Chronique de Aurélie Janssens

Librairie Page et Plume (Limoges)

Dans les cuisines du dernier roman de Régis Jauffret, on s’active, c’est qu’il ne faudrait pas traîner. Un beau morceau de viande fraîche vient d’arriver, il s’appelle Geoffrey et deux femmes ont à cœur de le déguster.

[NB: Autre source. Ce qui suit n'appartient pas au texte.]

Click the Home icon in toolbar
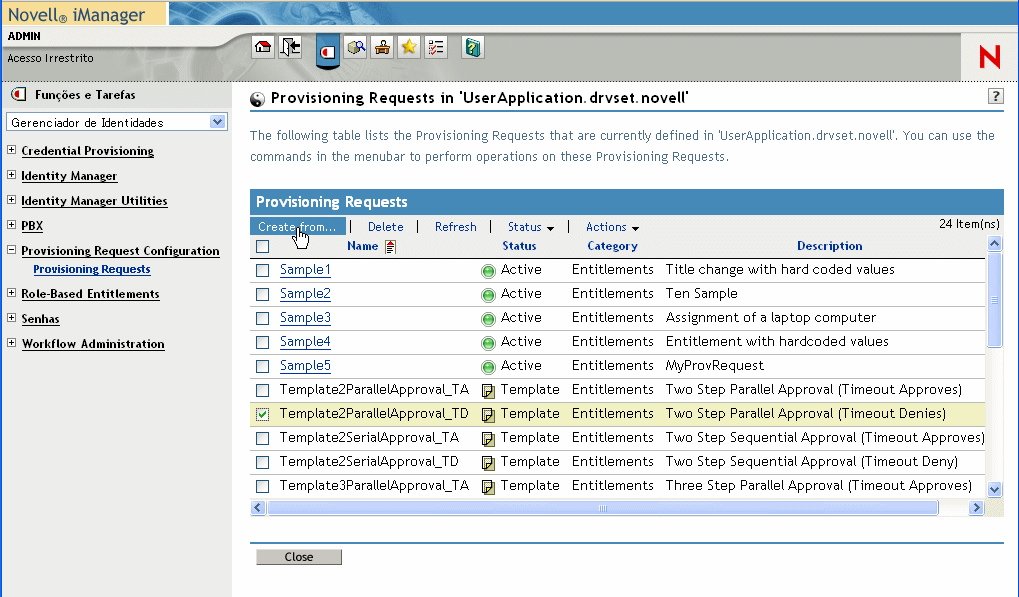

On compare souvent un bon roman à un bon plat. Il faut que le mélange soit à la fois subtil et relevé, que les ingrédients se marient tout en gardant leurs saveurs spécifiques, qu’il soit coloré et original sans pour autant heurter celui qui va le consommer. Avec ce roman épistolaire, Régis Jauffret nous offre un plat digne des grands chefs ! Il s’ouvre sur une lettre de Noémie, jeune artiste, qui annonce à la mère de Geoffrey qu’elle vient de rompre avec celui-ci. Au départ, Jeanne, ne comprend pas qu’on puisse rejeter cette merveille qu’est son fils. Puis, de lettres en lettres, les deux femmes se découvrent des points communs, nouent une relation privilégiée, et vont même jusqu’à se rencontrer. Dès lors, leur ressenti se tourne vers une seule personne : le pauvre Geoffrey. Tombé de son piédestal, il ne mérite finalement plus l’amour de ces deux femmes qui ourdissent désormais des plans machiavéliques contre lui, dont celui de le déguster rôti à la broche. Le ton du livre est à l’image de son résumé : vif, truculent, drôle, d’une fraîcheur incroyable. Et c’est en habile cuisinier que Régis Jauffret manipule le langage comme un instrument précis, juste, avec beaucoup d’élégance et le zeste de subtilité qu’il faut pour soutenir ce genre peu commun qu’est le roman épistolaire. Bien sûr on pense aux Liaisons dangereuses, car au final c’est bien moins de cuisine que d’amour dont il est question ici, cet amour protéiforme qui transcende la chair, l’amour insaisissable, dont on maîtrise mal les contours et qui erre selon son humeur d’êtres en êtres, comme une fée ou une mouche. Régis Jauffret s’en amuse et nous amuse, ne nous laissant absolument pas sur notre faim.